In tutti questi casi, alla paura per le ritorsioni mafiose si unisce la delusione nei confronti di uno Stato incredibilmente assente.
La Camera qualche mese fa ha approvato all’unanimità un ordine del giorno che proponeva di sospendere la tassazione alle vittime di racket, fino a che non avessero avuto effettivo risarcimento per i danni subiti. Nonostante ciò, i successivi emendamenti in tal senso sono stati bocciati per ben tre volte. Decisivo l’intervento del Ministero dell’Economia e delle Finanze, che si è dichiarato contrario all’iniziativa per paura di possibili danni erariali. Senza rendersi conto che, in caso di effettivo fallimento di queste aziende, lo Stato non vedrebbe più neanche il becco di un quattrino.
E a chi è in mano, in questa legislatura, il Ministero dell’Economia?
Proprio a quel Partito Democratico che vorrebbe fare dell’antimafia la sua bandiera, ma poi finisce per privilegiare, non meno degli altri, le ragioni della burocrazia e della convenienza.
Gli imprenditori si trovano così in una situazione paradossale, costretti a versare soldi a uno Stato rispetto al quale sono effettivamente creditori, ma che impiega anche anni per rimborsare i cittadini danneggiati dalla criminalità.

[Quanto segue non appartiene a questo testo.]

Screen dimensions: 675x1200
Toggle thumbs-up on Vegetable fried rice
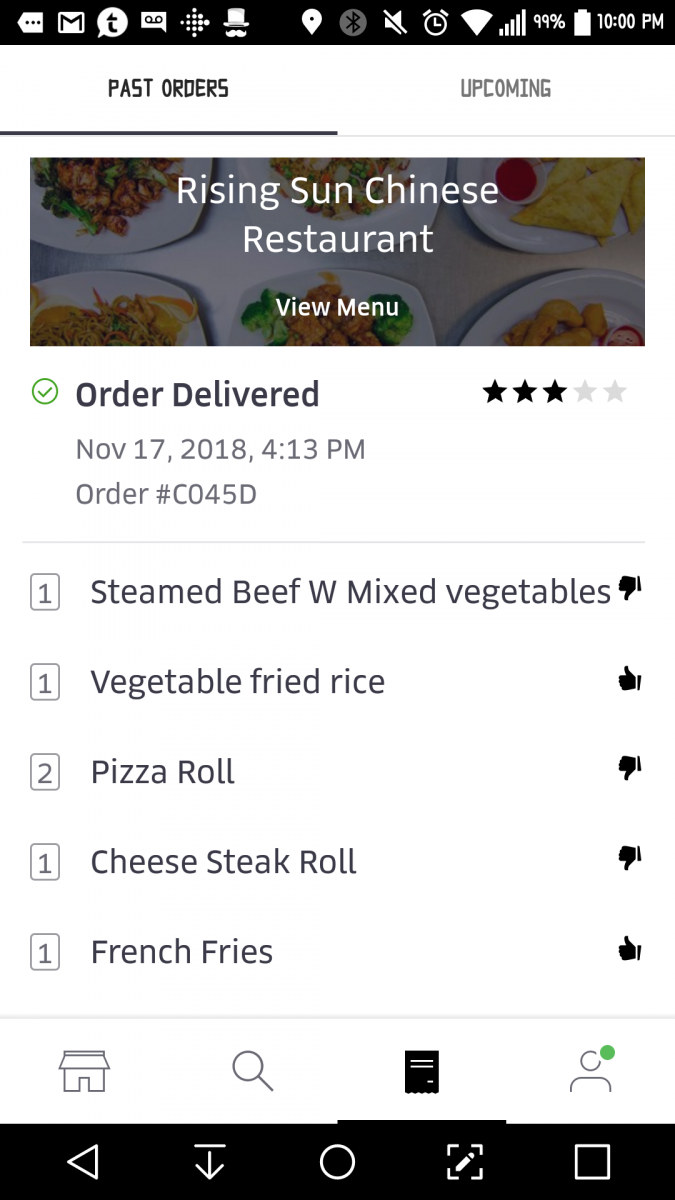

Insomma, è evidente che, per buona parte della politica italiana, l’antimafia sia solo una facciata.
La politica ogni anno partecipa alle commemorazioni dei grandi nomi dell’antimafia, si spertica in lodi per il coraggio di Falcone e Borsellino, ma dimentica colpevolmente di aiutare gli eroi italiani finché sono ancora vivi. Mentre il Partito Democratico attacca la mafia nei videogiochi, la società civile aspetta inutilmente che la politica intervenga in tutela dei cittadini onesti.
Non è la prima volta che il PD, passato all’improvviso dall’opposizione alla maggioranza con i 5 Stelle, viene accusato di immobilismo.

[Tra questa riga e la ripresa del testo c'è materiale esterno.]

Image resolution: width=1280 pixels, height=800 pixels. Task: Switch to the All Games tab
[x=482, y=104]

I temi dell’accoglienza, del progressismo, della lotta alle mafie, che fanno parte da anni della narrazione di sinistra, sembrano tutto a un tratto finiti in secondo piano. Il Partito Democratico attacca la mafia solo a parole, come se si fosse scordato di essere al governo, cioè nella posizione di poter fare, per una volta, qualcosa di concreto.
Un altro esempio di questa arrendevolezza (che sia frutto di pigrizia o di interesse, non è dato saperlo) è il decreto Semplificazioni. Nel tentativo più che nobile di agevolare la ripartenza dell’Italia, tale decreto ha di fatto messo da parte alcune tutele e controlli necessari per evitare le infiltrazioni mafiose nell’economia. Queste tutele, in un Paese come l’Italia, non possono essere viste come zavorre che rallentano la crescita, ma come condizioni necessarie alla nostra economia, la cui debolezza deriva in larga parte proprio dalla corruzione e dalle ingerenze criminali.
Il contrasto alla criminalità organizzata dovrebbe quindi essere il primo obiettivo di qualsiasi governo, date le terribili proporzioni che il fenomeno assume nel nostro Paese.
Invece si parla di mafia solo in occasione delle ricorrenze importanti, oppure, come nel caso di Mafia City, quando c’è da fare polemica sterile. La lotta alle mafie, non c’è dubbio, passa anche dalle battaglie culturali. Ma su questo piano, l’antimafia è già vivace e combattiva, grazie all’impegno della società civile. Ciò che manca da anni, invece, è l’iniziativa politica, a destra come a sinistra. Se le mafie vincono, la colpa non è certo di un videogioco, ma di chi, pur avendone il potere, non ha mosso un dito per indebolirle.